Children in scholars’ hats bow before a statue of Confucius as parents look to instill his values in their offspring.
With government backing, hundreds of private schools dedicated to Confucian teachings have sprung up across the country in response to growing demand for more traditional education.
At an institution in the central city of Wuhan, about 30 students ages 2 to 6 chant: “Our respect to you, Master Confucius. Thank you for the kindness of your teaching and your compassion.”Five-year-old Zhu Baichang admits he does not understand all the maxims he recites but says: “It’s very interesting.”Opened in 2015, the school has around 160 students whose parents fork out 7,000 yuan ($1,000) a term in the hope their children will absorb Confucius’ ideas on filial piety and integrity.
“We don’t understand everything when he recites the classics,” said Baichang’s father Zhu Minghui. But the dad added that the principles that have “guided China for 2,000 years” were “seeping into his bones”.
The teachings of Confucius (551-479 BC) demand respect for tradition and elders, and were the official ideology of imperial China.
At the schools, students start learning them by heart from a young age. “Between 2 and 6 years of age, the capacity for memorization is excellent. We plant the seeds of filial piety, respect for teachers and compassion,” the director of the Wuhan school, who is surnamed Shi, said.
Recreational activities are also traditional. Boys learn Chinese chess. Girls perform tea ceremonies in the classroom next door.
But after children turn 6, when state schooling begins, most parents enroll them in official primary schools.
While Confucian schools are still very much on the fringe of China’s education system, their popularity is growing among middle class parents. The China Confucius Foundation had about 300 such institutions at the start of last year, compared with 223,700 ordinary kindergartens, and plans to open another 700.
Another Confucian organization, Tongxueguan, opened its first weekend school in 2006 and now has more than 120 such establishments across the country, with about 40,000 students.
“With economic prosperity, the Chinese feel the need for a return to their roots. They also need spiritual elevation,” its founder, Li Guangbin, told AFP.

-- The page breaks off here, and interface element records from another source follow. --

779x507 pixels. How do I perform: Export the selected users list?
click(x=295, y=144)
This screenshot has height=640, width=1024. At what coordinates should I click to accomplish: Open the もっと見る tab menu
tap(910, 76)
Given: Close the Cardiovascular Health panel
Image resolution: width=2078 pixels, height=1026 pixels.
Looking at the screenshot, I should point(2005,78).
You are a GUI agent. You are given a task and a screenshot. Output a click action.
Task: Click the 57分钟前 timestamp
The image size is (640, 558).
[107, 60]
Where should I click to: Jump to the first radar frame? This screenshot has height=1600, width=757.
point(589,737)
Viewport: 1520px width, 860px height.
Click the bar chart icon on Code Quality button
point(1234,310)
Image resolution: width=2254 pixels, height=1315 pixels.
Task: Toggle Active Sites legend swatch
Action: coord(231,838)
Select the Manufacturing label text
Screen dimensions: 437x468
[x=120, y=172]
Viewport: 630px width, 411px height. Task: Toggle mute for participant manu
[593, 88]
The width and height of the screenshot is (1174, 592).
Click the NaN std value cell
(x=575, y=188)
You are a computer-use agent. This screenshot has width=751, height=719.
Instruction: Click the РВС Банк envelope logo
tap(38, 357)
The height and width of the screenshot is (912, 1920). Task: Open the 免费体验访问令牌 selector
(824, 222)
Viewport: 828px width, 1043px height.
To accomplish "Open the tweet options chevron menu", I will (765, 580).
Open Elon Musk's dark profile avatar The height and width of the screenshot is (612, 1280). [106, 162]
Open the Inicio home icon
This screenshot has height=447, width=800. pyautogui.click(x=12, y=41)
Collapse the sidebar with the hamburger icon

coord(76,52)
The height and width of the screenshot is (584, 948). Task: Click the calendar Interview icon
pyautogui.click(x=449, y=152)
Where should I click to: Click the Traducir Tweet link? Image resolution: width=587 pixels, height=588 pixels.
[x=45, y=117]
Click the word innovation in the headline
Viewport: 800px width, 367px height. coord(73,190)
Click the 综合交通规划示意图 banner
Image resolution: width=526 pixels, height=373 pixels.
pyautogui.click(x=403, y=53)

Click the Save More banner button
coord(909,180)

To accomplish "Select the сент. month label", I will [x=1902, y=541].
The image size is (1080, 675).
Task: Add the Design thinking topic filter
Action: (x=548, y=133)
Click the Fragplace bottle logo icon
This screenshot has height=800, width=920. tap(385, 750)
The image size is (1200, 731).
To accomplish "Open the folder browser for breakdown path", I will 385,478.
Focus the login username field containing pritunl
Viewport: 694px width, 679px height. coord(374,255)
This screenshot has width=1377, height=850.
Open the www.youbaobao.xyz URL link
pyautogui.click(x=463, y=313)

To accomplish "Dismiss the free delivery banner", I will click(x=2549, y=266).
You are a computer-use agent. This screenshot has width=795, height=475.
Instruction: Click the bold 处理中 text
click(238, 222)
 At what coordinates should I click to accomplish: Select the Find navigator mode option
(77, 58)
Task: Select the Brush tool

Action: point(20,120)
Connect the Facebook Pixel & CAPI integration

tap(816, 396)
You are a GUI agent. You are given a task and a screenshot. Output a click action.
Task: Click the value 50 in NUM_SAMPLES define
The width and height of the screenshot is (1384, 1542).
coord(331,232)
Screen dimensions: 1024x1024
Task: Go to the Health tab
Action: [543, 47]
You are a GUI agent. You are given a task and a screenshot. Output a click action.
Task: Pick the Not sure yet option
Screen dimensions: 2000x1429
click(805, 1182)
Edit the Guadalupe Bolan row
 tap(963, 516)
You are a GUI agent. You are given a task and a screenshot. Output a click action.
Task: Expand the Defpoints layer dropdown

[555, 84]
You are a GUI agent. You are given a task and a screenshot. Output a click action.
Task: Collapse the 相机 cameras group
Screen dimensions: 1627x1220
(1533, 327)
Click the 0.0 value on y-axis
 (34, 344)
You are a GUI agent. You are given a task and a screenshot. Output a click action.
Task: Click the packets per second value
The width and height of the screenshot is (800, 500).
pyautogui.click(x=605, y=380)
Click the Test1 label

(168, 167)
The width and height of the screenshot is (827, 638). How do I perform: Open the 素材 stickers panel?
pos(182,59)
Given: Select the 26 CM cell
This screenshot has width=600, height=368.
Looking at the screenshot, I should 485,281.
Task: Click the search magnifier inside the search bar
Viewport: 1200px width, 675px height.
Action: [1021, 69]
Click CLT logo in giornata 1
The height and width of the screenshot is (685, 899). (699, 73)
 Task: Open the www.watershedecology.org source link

Reciting texts and attending moral classes might not inspire creativity in children. But Li said it was more important for them to “understand what makes a man, righteousness, social interaction”.
Michael Schuman, the Beijing-based author of the book Confucius and the World he Created, said, the Chinese are “looking for something more in their lives”.
“They think that Chinese society has become very wealthy, but, at the same, time is missing something spiritual. And they feel a lot of the problems China is facing are the result of a lack of moral guidance.”